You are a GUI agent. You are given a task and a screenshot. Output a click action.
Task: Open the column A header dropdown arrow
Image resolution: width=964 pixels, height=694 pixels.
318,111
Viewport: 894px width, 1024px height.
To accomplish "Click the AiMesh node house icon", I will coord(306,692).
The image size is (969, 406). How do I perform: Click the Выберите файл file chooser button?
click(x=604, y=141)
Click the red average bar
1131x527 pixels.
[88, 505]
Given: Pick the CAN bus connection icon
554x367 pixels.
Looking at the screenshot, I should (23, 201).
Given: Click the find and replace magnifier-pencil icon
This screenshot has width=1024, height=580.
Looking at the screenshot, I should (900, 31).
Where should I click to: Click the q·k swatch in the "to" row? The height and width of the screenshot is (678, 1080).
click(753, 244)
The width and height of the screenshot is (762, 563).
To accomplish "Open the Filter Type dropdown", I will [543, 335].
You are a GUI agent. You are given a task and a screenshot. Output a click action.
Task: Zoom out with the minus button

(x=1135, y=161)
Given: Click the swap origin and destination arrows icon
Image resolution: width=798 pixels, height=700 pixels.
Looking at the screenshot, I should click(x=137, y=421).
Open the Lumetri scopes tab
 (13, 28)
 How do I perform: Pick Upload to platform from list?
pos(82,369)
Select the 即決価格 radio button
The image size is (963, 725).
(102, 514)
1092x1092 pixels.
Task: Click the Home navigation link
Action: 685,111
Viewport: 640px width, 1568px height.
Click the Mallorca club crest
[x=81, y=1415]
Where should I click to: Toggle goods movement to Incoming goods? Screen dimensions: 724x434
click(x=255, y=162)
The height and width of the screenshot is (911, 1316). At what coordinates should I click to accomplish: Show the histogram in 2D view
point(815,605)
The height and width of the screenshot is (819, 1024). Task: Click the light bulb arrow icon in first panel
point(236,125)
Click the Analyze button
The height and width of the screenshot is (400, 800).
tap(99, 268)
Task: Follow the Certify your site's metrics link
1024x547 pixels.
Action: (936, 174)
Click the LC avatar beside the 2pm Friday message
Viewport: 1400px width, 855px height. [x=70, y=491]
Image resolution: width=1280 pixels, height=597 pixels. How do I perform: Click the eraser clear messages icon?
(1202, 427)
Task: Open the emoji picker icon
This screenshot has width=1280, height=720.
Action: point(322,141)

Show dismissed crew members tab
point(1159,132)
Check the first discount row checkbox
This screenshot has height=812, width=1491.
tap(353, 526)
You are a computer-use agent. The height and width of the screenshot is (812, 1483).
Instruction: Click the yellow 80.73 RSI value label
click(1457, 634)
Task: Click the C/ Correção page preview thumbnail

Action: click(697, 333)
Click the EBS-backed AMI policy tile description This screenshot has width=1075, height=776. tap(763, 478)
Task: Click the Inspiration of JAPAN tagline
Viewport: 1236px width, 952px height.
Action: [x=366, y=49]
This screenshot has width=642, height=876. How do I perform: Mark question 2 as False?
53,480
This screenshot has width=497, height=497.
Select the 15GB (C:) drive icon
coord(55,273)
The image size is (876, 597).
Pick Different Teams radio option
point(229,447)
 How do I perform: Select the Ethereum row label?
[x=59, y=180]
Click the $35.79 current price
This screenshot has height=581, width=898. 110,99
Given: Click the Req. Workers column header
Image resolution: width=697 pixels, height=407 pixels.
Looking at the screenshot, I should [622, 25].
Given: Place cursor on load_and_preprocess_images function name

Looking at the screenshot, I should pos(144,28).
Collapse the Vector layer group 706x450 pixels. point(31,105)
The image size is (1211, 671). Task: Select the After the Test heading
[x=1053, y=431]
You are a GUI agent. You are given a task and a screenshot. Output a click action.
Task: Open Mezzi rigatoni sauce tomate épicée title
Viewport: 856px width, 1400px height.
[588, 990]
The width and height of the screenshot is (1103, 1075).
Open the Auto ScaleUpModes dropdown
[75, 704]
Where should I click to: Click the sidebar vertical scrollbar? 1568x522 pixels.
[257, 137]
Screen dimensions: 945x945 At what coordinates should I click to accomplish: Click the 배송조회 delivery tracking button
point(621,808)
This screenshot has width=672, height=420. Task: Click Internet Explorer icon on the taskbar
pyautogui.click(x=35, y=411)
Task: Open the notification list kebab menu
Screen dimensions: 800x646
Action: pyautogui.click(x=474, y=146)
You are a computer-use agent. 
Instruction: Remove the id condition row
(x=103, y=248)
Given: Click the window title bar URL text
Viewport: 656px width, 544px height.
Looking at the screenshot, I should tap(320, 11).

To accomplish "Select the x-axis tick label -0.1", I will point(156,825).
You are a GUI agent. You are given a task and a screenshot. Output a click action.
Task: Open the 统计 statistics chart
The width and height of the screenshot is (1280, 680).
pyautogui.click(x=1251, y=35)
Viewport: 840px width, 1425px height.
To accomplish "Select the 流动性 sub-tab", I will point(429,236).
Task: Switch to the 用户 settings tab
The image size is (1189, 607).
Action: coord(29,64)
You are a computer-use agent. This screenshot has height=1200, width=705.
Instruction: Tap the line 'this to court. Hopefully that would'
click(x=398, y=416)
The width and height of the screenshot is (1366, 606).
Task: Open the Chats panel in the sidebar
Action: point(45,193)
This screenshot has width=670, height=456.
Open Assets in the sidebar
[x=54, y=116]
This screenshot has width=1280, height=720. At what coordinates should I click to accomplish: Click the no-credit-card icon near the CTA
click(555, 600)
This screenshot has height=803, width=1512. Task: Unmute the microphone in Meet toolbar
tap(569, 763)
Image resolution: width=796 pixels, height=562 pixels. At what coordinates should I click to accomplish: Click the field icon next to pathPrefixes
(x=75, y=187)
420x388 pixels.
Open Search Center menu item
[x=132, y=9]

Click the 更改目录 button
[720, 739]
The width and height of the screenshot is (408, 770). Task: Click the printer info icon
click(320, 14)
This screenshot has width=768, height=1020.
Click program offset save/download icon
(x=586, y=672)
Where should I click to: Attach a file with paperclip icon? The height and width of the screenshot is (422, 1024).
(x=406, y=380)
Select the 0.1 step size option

######

Down to the last line, give the records again exactly.

▶ [Answer]
You are a GUI agent. You are given a task and a screenshot. Output a click action.
Task: Open the column A header dropdown arrow
Image resolution: width=964 pixels, height=694 pixels.
318,111
Viewport: 894px width, 1024px height.
To accomplish "Click the AiMesh node house icon", I will coord(306,692).
The image size is (969, 406). How do I perform: Click the Выберите файл file chooser button?
click(x=604, y=141)
Click the red average bar
1131x527 pixels.
[88, 505]
Given: Pick the CAN bus connection icon
554x367 pixels.
Looking at the screenshot, I should (23, 201).
Given: Click the find and replace magnifier-pencil icon
This screenshot has width=1024, height=580.
Looking at the screenshot, I should (900, 31).
Where should I click to: Click the q·k swatch in the "to" row? The height and width of the screenshot is (678, 1080).
click(753, 244)
The width and height of the screenshot is (762, 563).
To accomplish "Open the Filter Type dropdown", I will [543, 335].
You are a GUI agent. You are given a task and a screenshot. Output a click action.
Task: Zoom out with the minus button

(x=1135, y=161)
Given: Click the swap origin and destination arrows icon
Image resolution: width=798 pixels, height=700 pixels.
Looking at the screenshot, I should click(x=137, y=421).
Open the Lumetri scopes tab
 (13, 28)
 How do I perform: Pick Upload to platform from list?
pos(82,369)
Select the 即決価格 radio button
The image size is (963, 725).
(102, 514)
1092x1092 pixels.
Task: Click the Home navigation link
Action: 685,111
Viewport: 640px width, 1568px height.
Click the Mallorca club crest
[x=81, y=1415]
Where should I click to: Toggle goods movement to Incoming goods? Screen dimensions: 724x434
click(x=255, y=162)
The height and width of the screenshot is (911, 1316). At what coordinates should I click to accomplish: Show the histogram in 2D view
point(815,605)
The height and width of the screenshot is (819, 1024). Task: Click the light bulb arrow icon in first panel
point(236,125)
Click the Analyze button
The height and width of the screenshot is (400, 800).
tap(99, 268)
Task: Follow the Certify your site's metrics link
1024x547 pixels.
Action: (936, 174)
Click the LC avatar beside the 2pm Friday message
Viewport: 1400px width, 855px height. [x=70, y=491]
Image resolution: width=1280 pixels, height=597 pixels. How do I perform: Click the eraser clear messages icon?
(1202, 427)
Task: Open the emoji picker icon
This screenshot has width=1280, height=720.
Action: point(322,141)

Show dismissed crew members tab
point(1159,132)
Check the first discount row checkbox
This screenshot has height=812, width=1491.
tap(353, 526)
You are a computer-use agent. The height and width of the screenshot is (812, 1483).
Instruction: Click the yellow 80.73 RSI value label
click(1457, 634)
Task: Click the C/ Correção page preview thumbnail

Action: click(697, 333)
Click the EBS-backed AMI policy tile description This screenshot has width=1075, height=776. tap(763, 478)
Task: Click the Inspiration of JAPAN tagline
Viewport: 1236px width, 952px height.
Action: [x=366, y=49]
This screenshot has width=642, height=876. How do I perform: Mark question 2 as False?
53,480
This screenshot has width=497, height=497.
Select the 15GB (C:) drive icon
coord(55,273)
The image size is (876, 597).
Pick Different Teams radio option
point(229,447)
 How do I perform: Select the Ethereum row label?
[x=59, y=180]
Click the $35.79 current price
This screenshot has height=581, width=898. 110,99
Given: Click the Req. Workers column header
Image resolution: width=697 pixels, height=407 pixels.
Looking at the screenshot, I should [622, 25].
Given: Place cursor on load_and_preprocess_images function name

Looking at the screenshot, I should pos(144,28).
Collapse the Vector layer group 706x450 pixels. point(31,105)
The image size is (1211, 671). Task: Select the After the Test heading
[x=1053, y=431]
You are a GUI agent. You are given a task and a screenshot. Output a click action.
Task: Open Mezzi rigatoni sauce tomate épicée title
Viewport: 856px width, 1400px height.
[588, 990]
The width and height of the screenshot is (1103, 1075).
Open the Auto ScaleUpModes dropdown
[75, 704]
Where should I click to: Click the sidebar vertical scrollbar? 1568x522 pixels.
[257, 137]
Screen dimensions: 945x945 At what coordinates should I click to accomplish: Click the 배송조회 delivery tracking button
point(621,808)
This screenshot has width=672, height=420. Task: Click Internet Explorer icon on the taskbar
pyautogui.click(x=35, y=411)
Task: Open the notification list kebab menu
Screen dimensions: 800x646
Action: pyautogui.click(x=474, y=146)
You are a computer-use agent. 
Instruction: Remove the id condition row
(x=103, y=248)
Given: Click the window title bar URL text
Viewport: 656px width, 544px height.
Looking at the screenshot, I should tap(320, 11).

To accomplish "Select the x-axis tick label -0.1", I will point(156,825).
You are a GUI agent. You are given a task and a screenshot. Output a click action.
Task: Open the 统计 statistics chart
The width and height of the screenshot is (1280, 680).
pyautogui.click(x=1251, y=35)
Viewport: 840px width, 1425px height.
To accomplish "Select the 流动性 sub-tab", I will point(429,236).
Task: Switch to the 用户 settings tab
The image size is (1189, 607).
Action: coord(29,64)
You are a computer-use agent. This screenshot has height=1200, width=705.
Instruction: Tap the line 'this to court. Hopefully that would'
click(x=398, y=416)
The width and height of the screenshot is (1366, 606).
Task: Open the Chats panel in the sidebar
Action: point(45,193)
This screenshot has width=670, height=456.
Open Assets in the sidebar
[x=54, y=116]
This screenshot has width=1280, height=720. At what coordinates should I click to accomplish: Click the no-credit-card icon near the CTA
click(555, 600)
This screenshot has height=803, width=1512. Task: Unmute the microphone in Meet toolbar
tap(569, 763)
Image resolution: width=796 pixels, height=562 pixels. At what coordinates should I click to accomplish: Click the field icon next to pathPrefixes
(x=75, y=187)
420x388 pixels.
Open Search Center menu item
[x=132, y=9]

Click the 更改目录 button
[720, 739]
The width and height of the screenshot is (408, 770). Task: Click the printer info icon
click(320, 14)
This screenshot has width=768, height=1020.
Click program offset save/download icon
(x=586, y=672)
Where should I click to: Attach a file with paperclip icon? The height and width of the screenshot is (422, 1024).
(x=406, y=380)
Select the 0.1 step size option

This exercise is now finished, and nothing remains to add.